What you have to do - Each entry that follows should be retyped exactly.
--- START ---
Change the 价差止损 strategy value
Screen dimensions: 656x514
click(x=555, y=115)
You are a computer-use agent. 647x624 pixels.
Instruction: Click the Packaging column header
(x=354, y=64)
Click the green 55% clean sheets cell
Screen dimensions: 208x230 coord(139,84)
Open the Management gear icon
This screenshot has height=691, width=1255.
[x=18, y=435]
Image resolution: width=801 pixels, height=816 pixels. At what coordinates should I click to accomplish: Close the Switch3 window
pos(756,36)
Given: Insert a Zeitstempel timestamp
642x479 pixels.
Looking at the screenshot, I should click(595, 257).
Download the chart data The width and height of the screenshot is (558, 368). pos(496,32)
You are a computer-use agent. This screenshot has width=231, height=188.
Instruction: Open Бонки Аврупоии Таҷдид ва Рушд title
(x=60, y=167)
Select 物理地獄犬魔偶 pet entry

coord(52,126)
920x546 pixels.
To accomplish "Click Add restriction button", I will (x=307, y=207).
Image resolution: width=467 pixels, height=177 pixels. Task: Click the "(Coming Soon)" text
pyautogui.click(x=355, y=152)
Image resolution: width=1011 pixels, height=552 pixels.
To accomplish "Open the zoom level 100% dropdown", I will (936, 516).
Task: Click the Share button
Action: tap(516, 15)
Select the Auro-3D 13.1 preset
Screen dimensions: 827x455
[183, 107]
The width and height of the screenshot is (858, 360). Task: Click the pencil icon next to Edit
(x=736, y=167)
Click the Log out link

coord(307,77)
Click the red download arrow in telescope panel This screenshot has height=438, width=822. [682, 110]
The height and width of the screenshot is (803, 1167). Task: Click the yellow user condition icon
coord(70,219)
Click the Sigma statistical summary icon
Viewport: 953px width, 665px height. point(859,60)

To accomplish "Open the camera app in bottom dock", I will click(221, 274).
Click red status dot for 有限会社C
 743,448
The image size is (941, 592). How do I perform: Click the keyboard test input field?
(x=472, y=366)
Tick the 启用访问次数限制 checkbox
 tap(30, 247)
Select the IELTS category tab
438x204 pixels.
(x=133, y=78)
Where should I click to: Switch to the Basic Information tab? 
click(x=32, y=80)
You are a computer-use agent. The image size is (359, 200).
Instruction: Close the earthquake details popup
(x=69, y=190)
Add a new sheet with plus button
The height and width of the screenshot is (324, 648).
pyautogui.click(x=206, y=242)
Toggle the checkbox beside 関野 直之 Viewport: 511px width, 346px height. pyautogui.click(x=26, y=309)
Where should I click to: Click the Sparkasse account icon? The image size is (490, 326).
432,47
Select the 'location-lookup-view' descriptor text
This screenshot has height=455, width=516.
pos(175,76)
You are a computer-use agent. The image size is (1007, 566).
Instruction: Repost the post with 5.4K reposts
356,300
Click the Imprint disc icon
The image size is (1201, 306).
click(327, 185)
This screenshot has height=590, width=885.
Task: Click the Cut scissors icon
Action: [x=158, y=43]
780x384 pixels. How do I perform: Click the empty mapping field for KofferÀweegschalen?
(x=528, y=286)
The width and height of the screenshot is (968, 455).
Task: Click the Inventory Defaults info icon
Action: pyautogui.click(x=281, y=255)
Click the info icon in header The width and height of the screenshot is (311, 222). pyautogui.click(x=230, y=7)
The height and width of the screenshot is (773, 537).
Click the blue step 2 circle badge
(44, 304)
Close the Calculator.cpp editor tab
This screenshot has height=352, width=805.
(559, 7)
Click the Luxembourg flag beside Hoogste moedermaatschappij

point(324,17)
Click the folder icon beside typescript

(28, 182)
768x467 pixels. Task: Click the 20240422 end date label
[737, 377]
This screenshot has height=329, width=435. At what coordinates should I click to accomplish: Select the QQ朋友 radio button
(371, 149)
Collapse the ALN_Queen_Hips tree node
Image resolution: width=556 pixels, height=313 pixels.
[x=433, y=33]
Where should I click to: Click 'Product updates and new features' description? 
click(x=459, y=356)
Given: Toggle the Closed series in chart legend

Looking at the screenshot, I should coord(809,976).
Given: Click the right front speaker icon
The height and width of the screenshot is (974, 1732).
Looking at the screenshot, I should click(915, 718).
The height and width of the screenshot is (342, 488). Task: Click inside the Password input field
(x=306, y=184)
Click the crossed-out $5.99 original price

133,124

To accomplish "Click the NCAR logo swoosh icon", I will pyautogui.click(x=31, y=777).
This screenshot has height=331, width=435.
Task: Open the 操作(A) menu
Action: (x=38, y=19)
--- END ---
Exercise solution -
Change the 价差止损 strategy value
Screen dimensions: 656x514
click(x=555, y=115)
You are a computer-use agent. 647x624 pixels.
Instruction: Click the Packaging column header
(x=354, y=64)
Click the green 55% clean sheets cell
Screen dimensions: 208x230 coord(139,84)
Open the Management gear icon
This screenshot has height=691, width=1255.
[x=18, y=435]
Image resolution: width=801 pixels, height=816 pixels. At what coordinates should I click to accomplish: Close the Switch3 window
pos(756,36)
Given: Insert a Zeitstempel timestamp
642x479 pixels.
Looking at the screenshot, I should click(595, 257).
Download the chart data The width and height of the screenshot is (558, 368). pos(496,32)
You are a computer-use agent. This screenshot has width=231, height=188.
Instruction: Open Бонки Аврупоии Таҷдид ва Рушд title
(x=60, y=167)
Select 物理地獄犬魔偶 pet entry

coord(52,126)
920x546 pixels.
To accomplish "Click Add restriction button", I will (x=307, y=207).
Image resolution: width=467 pixels, height=177 pixels. Task: Click the "(Coming Soon)" text
pyautogui.click(x=355, y=152)
Image resolution: width=1011 pixels, height=552 pixels.
To accomplish "Open the zoom level 100% dropdown", I will (936, 516).
Task: Click the Share button
Action: tap(516, 15)
Select the Auro-3D 13.1 preset
Screen dimensions: 827x455
[183, 107]
The width and height of the screenshot is (858, 360). Task: Click the pencil icon next to Edit
(x=736, y=167)
Click the Log out link

coord(307,77)
Click the red download arrow in telescope panel This screenshot has height=438, width=822. [682, 110]
The height and width of the screenshot is (803, 1167). Task: Click the yellow user condition icon
coord(70,219)
Click the Sigma statistical summary icon
Viewport: 953px width, 665px height. point(859,60)

To accomplish "Open the camera app in bottom dock", I will click(221, 274).
Click red status dot for 有限会社C
 743,448
The image size is (941, 592). How do I perform: Click the keyboard test input field?
(x=472, y=366)
Tick the 启用访问次数限制 checkbox
 tap(30, 247)
Select the IELTS category tab
438x204 pixels.
(x=133, y=78)
Where should I click to: Switch to the Basic Information tab? 
click(x=32, y=80)
You are a computer-use agent. The image size is (359, 200).
Instruction: Close the earthquake details popup
(x=69, y=190)
Add a new sheet with plus button
The height and width of the screenshot is (324, 648).
pyautogui.click(x=206, y=242)
Toggle the checkbox beside 関野 直之 Viewport: 511px width, 346px height. pyautogui.click(x=26, y=309)
Where should I click to: Click the Sparkasse account icon? The image size is (490, 326).
432,47
Select the 'location-lookup-view' descriptor text
This screenshot has height=455, width=516.
pos(175,76)
You are a computer-use agent. The image size is (1007, 566).
Instruction: Repost the post with 5.4K reposts
356,300
Click the Imprint disc icon
The image size is (1201, 306).
click(327, 185)
This screenshot has height=590, width=885.
Task: Click the Cut scissors icon
Action: [x=158, y=43]
780x384 pixels. How do I perform: Click the empty mapping field for KofferÀweegschalen?
(x=528, y=286)
The width and height of the screenshot is (968, 455).
Task: Click the Inventory Defaults info icon
Action: pyautogui.click(x=281, y=255)
Click the info icon in header The width and height of the screenshot is (311, 222). pyautogui.click(x=230, y=7)
The height and width of the screenshot is (773, 537).
Click the blue step 2 circle badge
(44, 304)
Close the Calculator.cpp editor tab
This screenshot has height=352, width=805.
(559, 7)
Click the Luxembourg flag beside Hoogste moedermaatschappij

point(324,17)
Click the folder icon beside typescript

(28, 182)
768x467 pixels. Task: Click the 20240422 end date label
[737, 377]
This screenshot has height=329, width=435. At what coordinates should I click to accomplish: Select the QQ朋友 radio button
(371, 149)
Collapse the ALN_Queen_Hips tree node
Image resolution: width=556 pixels, height=313 pixels.
[x=433, y=33]
Where should I click to: Click 'Product updates and new features' description? 
click(x=459, y=356)
Given: Toggle the Closed series in chart legend

Looking at the screenshot, I should coord(809,976).
Given: Click the right front speaker icon
The height and width of the screenshot is (974, 1732).
Looking at the screenshot, I should click(915, 718).
The height and width of the screenshot is (342, 488). Task: Click inside the Password input field
(x=306, y=184)
Click the crossed-out $5.99 original price

133,124

To accomplish "Click the NCAR logo swoosh icon", I will pyautogui.click(x=31, y=777).
This screenshot has height=331, width=435.
Task: Open the 操作(A) menu
Action: (x=38, y=19)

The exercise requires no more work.